-- ASSIGNMENT --
Take the lines from the beginning of the data below through the line holding "Task: Select the Clone Stamp tool" and return exactly those.

(Collected data entries)
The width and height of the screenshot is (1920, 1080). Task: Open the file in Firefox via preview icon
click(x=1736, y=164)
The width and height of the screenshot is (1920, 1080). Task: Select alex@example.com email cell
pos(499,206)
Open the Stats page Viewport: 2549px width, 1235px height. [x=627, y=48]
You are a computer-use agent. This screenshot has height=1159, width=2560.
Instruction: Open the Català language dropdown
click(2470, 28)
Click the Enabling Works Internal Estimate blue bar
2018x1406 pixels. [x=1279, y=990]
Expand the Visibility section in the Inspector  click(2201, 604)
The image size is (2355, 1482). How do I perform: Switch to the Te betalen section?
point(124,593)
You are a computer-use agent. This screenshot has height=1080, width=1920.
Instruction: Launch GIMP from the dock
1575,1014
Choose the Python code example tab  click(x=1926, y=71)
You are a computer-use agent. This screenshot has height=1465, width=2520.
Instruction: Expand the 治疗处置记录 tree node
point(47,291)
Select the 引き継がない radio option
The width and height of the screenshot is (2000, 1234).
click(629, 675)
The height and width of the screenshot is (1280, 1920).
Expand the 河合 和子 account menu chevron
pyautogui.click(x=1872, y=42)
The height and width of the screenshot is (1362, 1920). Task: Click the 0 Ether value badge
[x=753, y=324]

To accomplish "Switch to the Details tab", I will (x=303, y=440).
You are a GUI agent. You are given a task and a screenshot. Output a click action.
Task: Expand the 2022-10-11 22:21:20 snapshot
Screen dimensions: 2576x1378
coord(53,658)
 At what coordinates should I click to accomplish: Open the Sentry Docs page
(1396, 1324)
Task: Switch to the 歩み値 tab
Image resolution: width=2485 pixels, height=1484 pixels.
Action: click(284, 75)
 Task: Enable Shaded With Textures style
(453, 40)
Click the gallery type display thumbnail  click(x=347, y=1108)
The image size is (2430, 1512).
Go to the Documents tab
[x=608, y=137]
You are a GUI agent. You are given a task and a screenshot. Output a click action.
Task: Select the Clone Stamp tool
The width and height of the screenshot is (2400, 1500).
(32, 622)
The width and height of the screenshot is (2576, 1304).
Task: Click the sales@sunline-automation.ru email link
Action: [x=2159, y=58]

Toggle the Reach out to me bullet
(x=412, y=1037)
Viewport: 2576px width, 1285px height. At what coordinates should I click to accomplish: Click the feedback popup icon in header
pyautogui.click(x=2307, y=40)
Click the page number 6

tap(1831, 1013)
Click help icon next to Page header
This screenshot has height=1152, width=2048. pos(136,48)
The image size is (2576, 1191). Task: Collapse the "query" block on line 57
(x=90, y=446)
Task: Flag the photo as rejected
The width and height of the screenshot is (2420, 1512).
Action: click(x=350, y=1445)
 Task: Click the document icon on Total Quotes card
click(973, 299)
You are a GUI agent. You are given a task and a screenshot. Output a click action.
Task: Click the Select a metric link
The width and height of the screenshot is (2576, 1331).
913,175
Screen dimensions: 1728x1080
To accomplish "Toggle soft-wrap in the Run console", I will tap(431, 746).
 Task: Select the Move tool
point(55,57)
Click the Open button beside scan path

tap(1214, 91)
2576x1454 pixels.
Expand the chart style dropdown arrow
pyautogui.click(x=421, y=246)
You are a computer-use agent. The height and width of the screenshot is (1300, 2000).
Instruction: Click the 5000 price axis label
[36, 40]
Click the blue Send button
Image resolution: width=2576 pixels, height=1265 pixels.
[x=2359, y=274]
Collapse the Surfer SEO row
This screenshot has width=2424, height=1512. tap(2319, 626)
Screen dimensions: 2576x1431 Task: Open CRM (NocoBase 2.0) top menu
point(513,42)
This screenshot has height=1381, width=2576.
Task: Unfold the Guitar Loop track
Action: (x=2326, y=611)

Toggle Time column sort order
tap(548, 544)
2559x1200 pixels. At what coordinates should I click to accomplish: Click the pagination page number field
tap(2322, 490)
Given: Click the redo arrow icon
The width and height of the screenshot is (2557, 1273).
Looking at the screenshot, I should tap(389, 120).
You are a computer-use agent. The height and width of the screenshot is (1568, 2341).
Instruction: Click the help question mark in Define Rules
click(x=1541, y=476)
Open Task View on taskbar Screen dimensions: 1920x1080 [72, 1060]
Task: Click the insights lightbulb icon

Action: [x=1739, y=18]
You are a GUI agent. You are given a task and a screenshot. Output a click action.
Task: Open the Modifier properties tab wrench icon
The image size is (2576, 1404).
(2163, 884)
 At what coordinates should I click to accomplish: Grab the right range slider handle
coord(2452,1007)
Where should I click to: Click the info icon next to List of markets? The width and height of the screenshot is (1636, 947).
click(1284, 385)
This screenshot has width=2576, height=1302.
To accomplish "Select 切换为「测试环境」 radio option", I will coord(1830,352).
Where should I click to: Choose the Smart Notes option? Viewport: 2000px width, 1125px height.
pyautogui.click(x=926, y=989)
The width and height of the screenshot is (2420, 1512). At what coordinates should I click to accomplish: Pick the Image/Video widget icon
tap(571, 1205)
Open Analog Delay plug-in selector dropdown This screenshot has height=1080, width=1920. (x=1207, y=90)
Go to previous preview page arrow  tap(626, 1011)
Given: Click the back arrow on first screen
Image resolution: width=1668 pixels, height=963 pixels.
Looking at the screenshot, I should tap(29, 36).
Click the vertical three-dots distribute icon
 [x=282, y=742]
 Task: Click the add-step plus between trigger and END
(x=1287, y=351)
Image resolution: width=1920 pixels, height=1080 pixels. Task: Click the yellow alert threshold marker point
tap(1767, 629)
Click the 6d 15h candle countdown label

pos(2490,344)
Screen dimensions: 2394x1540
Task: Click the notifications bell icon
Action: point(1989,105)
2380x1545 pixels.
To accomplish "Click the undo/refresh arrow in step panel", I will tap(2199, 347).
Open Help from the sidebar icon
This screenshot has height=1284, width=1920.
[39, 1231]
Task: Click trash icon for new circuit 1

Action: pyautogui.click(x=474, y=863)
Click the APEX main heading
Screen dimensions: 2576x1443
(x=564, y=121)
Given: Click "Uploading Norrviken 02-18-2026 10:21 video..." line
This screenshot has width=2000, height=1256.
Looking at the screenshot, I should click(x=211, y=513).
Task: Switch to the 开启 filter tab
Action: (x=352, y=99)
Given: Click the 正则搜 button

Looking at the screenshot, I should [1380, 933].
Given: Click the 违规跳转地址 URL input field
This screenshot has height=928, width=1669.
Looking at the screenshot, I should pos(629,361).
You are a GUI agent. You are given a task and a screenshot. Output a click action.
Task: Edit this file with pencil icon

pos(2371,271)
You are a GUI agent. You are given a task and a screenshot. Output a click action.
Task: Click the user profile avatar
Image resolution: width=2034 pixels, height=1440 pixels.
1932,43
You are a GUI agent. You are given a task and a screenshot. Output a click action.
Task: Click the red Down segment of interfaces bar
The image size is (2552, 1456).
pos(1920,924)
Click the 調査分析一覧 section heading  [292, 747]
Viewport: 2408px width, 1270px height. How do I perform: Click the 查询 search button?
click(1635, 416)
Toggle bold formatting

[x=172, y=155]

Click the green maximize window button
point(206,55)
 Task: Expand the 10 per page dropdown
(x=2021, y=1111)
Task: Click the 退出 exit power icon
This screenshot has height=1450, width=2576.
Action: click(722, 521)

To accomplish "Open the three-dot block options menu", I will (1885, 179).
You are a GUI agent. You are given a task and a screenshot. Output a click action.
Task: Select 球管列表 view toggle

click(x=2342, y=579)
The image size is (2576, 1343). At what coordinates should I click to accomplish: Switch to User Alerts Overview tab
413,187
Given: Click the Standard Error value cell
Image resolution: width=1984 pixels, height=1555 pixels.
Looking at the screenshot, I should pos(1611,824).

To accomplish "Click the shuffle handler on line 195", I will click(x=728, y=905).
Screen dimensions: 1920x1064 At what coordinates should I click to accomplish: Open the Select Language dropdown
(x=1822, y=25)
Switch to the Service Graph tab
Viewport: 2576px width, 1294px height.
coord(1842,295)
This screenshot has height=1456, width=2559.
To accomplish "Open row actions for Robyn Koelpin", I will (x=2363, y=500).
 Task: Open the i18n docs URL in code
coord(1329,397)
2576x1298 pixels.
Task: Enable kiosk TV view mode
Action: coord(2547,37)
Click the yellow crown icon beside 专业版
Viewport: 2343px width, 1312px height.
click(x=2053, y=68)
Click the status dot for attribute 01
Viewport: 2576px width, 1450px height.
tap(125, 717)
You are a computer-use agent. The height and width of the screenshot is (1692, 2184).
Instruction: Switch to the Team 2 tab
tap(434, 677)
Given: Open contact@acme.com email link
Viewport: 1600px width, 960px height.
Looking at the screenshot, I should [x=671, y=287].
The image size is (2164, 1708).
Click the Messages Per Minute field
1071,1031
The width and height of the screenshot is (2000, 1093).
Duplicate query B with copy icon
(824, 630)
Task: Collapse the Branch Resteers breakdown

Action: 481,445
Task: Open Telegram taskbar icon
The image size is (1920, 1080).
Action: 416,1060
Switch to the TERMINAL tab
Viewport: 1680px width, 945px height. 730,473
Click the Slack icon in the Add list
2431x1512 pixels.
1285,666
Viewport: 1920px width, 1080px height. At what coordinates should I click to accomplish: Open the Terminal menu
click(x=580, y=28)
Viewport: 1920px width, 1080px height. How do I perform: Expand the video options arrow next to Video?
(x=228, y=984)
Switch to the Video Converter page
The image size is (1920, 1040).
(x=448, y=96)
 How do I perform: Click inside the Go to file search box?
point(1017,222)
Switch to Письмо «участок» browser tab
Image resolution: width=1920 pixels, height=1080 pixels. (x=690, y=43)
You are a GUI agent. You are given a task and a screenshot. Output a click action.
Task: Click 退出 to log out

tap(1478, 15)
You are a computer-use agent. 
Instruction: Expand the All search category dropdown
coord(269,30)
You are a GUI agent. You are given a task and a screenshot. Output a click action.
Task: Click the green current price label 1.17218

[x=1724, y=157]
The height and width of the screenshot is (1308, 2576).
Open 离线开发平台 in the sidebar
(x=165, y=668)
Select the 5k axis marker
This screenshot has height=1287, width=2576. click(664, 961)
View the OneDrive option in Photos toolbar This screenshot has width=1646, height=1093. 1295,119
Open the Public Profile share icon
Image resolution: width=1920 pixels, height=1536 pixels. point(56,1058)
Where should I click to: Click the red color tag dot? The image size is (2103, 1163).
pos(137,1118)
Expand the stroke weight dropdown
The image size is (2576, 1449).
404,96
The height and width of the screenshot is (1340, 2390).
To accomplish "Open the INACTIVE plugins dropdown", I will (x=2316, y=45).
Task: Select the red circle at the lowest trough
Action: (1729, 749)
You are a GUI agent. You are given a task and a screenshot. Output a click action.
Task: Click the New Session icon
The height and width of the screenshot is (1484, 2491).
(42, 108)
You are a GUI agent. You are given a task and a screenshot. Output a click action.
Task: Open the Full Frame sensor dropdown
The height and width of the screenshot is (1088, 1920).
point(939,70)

-- COMPLETED EXERCISE --
The width and height of the screenshot is (1920, 1080). Task: Open the file in Firefox via preview icon
click(x=1736, y=164)
The width and height of the screenshot is (1920, 1080). Task: Select alex@example.com email cell
pos(499,206)
Open the Stats page Viewport: 2549px width, 1235px height. [x=627, y=48]
You are a computer-use agent. This screenshot has height=1159, width=2560.
Instruction: Open the Català language dropdown
click(2470, 28)
Click the Enabling Works Internal Estimate blue bar
2018x1406 pixels. [x=1279, y=990]
Expand the Visibility section in the Inspector  click(2201, 604)
The image size is (2355, 1482). How do I perform: Switch to the Te betalen section?
point(124,593)
You are a computer-use agent. This screenshot has height=1080, width=1920.
Instruction: Launch GIMP from the dock
1575,1014
Choose the Python code example tab  click(x=1926, y=71)
You are a computer-use agent. This screenshot has height=1465, width=2520.
Instruction: Expand the 治疗处置记录 tree node
point(47,291)
Select the 引き継がない radio option
The width and height of the screenshot is (2000, 1234).
click(629, 675)
The height and width of the screenshot is (1280, 1920).
Expand the 河合 和子 account menu chevron
pyautogui.click(x=1872, y=42)
The height and width of the screenshot is (1362, 1920). Task: Click the 0 Ether value badge
[x=753, y=324]

To accomplish "Switch to the Details tab", I will (x=303, y=440).
You are a GUI agent. You are given a task and a screenshot. Output a click action.
Task: Expand the 2022-10-11 22:21:20 snapshot
Screen dimensions: 2576x1378
coord(53,658)
 At what coordinates should I click to accomplish: Open the Sentry Docs page
(1396, 1324)
Task: Switch to the 歩み値 tab
Image resolution: width=2485 pixels, height=1484 pixels.
Action: click(284, 75)
 Task: Enable Shaded With Textures style
(453, 40)
Click the gallery type display thumbnail  click(x=347, y=1108)
The image size is (2430, 1512).
Go to the Documents tab
[x=608, y=137]
You are a GUI agent. You are given a task and a screenshot. Output a click action.
Task: Select the Clone Stamp tool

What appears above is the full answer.